Enough with the sob stories!
In 1913, the ship Orpheus mysteriously vanished. Somehow, your father is linked to the events of the ship’s disappearance. Through the aid of magical portals and such, you’ve been sent into the past to right some horrible wrongs and make the world happy again.
Echo Night is your basic three-dimensional graphic “point and click.” You walk and look around, searching for “hot” items that you can interact with. Sometimes these items will be little, hard to find sets of pixels. Aside from looking, there are also a few clever puzzles scattered about. Stress on “few.”

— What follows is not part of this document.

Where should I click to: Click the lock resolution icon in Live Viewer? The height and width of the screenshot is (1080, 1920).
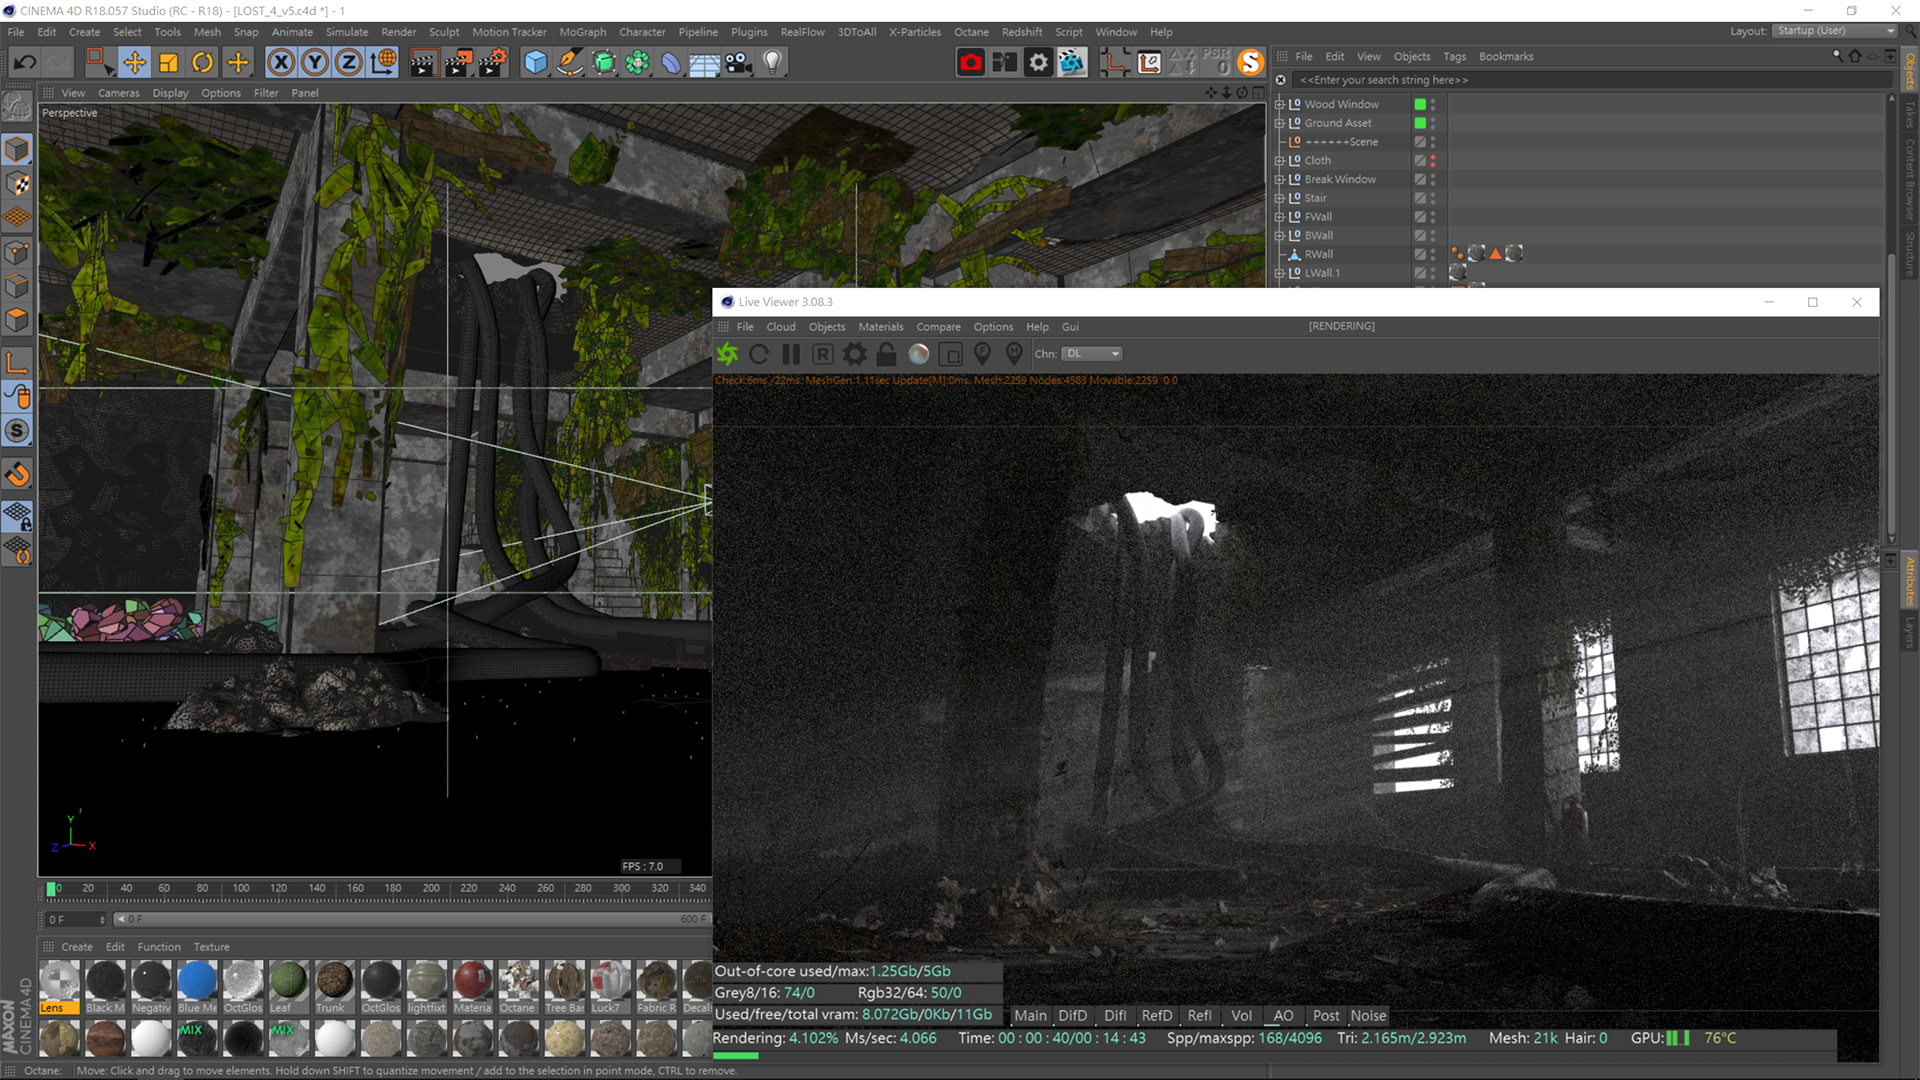click(886, 354)
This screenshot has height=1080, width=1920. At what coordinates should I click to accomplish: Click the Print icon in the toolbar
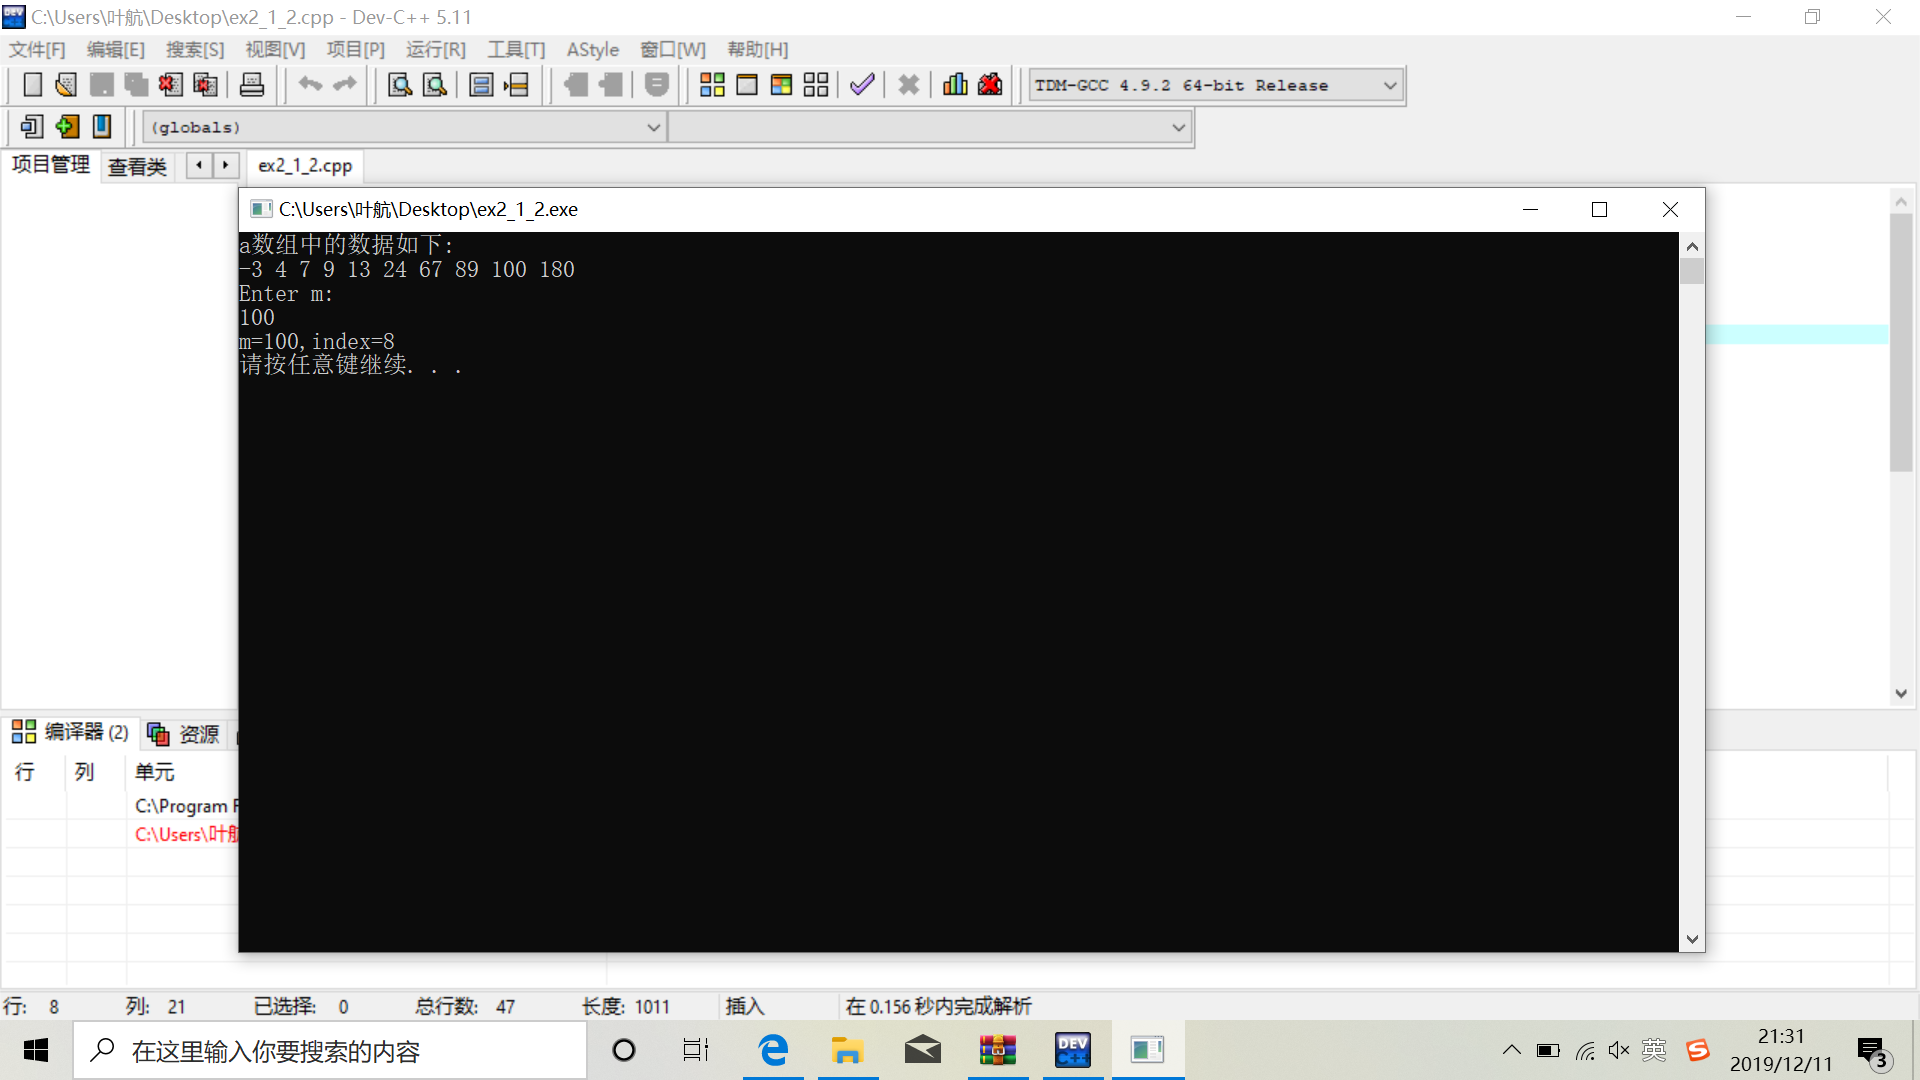(252, 85)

The flow of the game works like this: You find a tortured shadow person and start
talking to him. He then tells you his sob story. Then you get transported into
their sob story. You interact with their sob story for a bit, and possibly pick
up an item. Then you get transported back to the shadow person. Now, you have
to appease the shadow person by helping him out–either by some task or giving
him what you found. Once appeased, the shadow person will go away. The back and
forth nature of traveling to different events can get repetitious.
Often times, just traveling back and forth to collect an item constitutes a puzzle. However, some are more interesting and involved, such as one in which you’re given two rooms that are exact mirrors of one another. When you walk into one of the rooms, a zombie woman pops out of the bathroom and starts screaming at you. How do you stop her? Go to the other room and block the bathroom with a
radiator. When you go back to the first room, the zombie is stuck. Now you’ll be able to cross the room and talk to yet another shadow person.
While dealing with the shadow people, bits and pieces of a story will be told to you. After you save all the tortured souls and get to the end, you’ll uncover how your dad is involved with the mystery and the ultimate fate of the Orpheus.
Control wise, this game is awkward. It is often times not smooth and too slow. While Echo Night is not an action game, navigating around shouldn’t have to be so clunky. If you’re looking for the latest trip in survival horror, this is not the game.
Echo Night is in many ways a horror game, but not in the conventional sense.
Rather than action and zombies, there’s mood. The best scare of this game is the
little ghost girl. She just pops up out of nowhere and starts giggling. Then she
wails on your ass with some demonic powers. Where’s the Ghostbusters when you
The graphics aren’t very smooth or sharp. In many places, the polygon mappings don’t align. Things look dull and boring. The physical people look uninteresting and need better texture maps. The shadow people are all translucent gray, though I guess ghosts can’t look all that spectacular.
The sound effectively adds to the game, but all the voices sound like they were done by one, stoned guy. Not exactly something that will make you care about the people that you’re trying to help. By now, developers should have realized what a bad voice can do to a game. There are occasional clips of good music, but like the puzzles, they’re few and far between.
Echo Night has some clever ideas, but the execution is severely lacking. It has the ability to keep a chilling mood, but is held back by technical inferiority. Had it been longer, smoother, and deeper, I might have gotten more out of this game. As it stands, however, I didn’t get enough.